Afterward, the scientists noted that the levels of glowing cells in their bloodstreams spiked and then plummeted, as expected. But they also found that few of those cells had died; instead they had traveled to the animals’ lungs, guts and other parts of their bodies potentially most vulnerable to germ invasions during exercise. After a few hours of sentinel duty, most of the cells returned to the bloodstream, stabilizing immune cells levels there and suggesting that their immune vigilance had refocused but not declined.
Similarly, in a study published last year, fit, exercise-trained mice that were injected with germs immediately after a strenuous run fought off the infection better than sedentary animals, in large part, additional molecular analysis showed, because their immune cells homed in on and clustered around the pathogens, while those same cells were more diffusely scattered in the tissues of the inactive animals.
Taken as a whole, this research about exercise and our immune systems tells us that “there is no or limited reliable evidence for exercise directly increasing the chance of developing any kind of viral infection,” says James Turner, co-author of the 2018 review about exercise and immunity and also a professor of health science at the University of Bath.
“So, it is safe to exercise, despite concerns about coronavirus,” he concludes. Exercise, in fact, will probably lessen the risk of an infection, he says.
There are caveats, though. If you have not been exercising, now might not be the ideal moment to start an extremely ambitious and tiring new workout routine. In the 2005 studies with mice and influenza, a separate group of animals that ran strenuously for weeks developed somewhat more severe and longer-lasting symptoms than the mice that ran moderately before their infections, although the differences were slight.
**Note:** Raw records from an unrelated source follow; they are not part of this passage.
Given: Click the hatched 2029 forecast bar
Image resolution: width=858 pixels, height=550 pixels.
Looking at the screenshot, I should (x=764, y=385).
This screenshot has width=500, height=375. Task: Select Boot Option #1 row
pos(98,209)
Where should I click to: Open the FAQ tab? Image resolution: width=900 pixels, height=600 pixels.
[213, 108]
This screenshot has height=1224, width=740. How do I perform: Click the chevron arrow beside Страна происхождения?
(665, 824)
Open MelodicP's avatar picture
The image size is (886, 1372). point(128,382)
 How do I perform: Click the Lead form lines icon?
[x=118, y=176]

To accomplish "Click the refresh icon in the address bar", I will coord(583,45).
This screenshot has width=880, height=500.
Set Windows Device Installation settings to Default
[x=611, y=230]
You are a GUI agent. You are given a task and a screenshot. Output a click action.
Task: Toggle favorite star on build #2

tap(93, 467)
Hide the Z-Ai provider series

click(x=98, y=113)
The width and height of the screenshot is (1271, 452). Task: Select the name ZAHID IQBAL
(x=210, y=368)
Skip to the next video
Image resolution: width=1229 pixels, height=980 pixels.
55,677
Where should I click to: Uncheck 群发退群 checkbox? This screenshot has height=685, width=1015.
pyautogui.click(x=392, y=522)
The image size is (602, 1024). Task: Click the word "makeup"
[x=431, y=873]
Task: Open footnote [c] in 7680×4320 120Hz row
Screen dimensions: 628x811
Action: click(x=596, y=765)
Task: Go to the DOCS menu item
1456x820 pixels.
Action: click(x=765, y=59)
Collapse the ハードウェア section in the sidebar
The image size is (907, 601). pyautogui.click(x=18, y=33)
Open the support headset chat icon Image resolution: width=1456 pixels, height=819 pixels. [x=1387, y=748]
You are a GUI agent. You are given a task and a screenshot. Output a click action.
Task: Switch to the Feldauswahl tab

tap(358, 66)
“It is fair to say that a large increase in exercise intensity and/or duration, especially in people new to exercise, might have transient negative effects on the immune system,” says Jeffrey Woods, a professor of kinesiology and community health at the University of Illinois in Urbana-Champaign, who studies exercise and immunity and led the mouse study.
And do not ignore basic hygiene and common sense. Wash your hands often before and after exercise; shorten or skip workouts if you feel unwell; avoid training partners who are sniffling or coughing; and rub a sanitizing wipe over gym equipment before use. A study last year identified lingering, infectious germs on about a third of the surfaces at 16 different fitness facilities.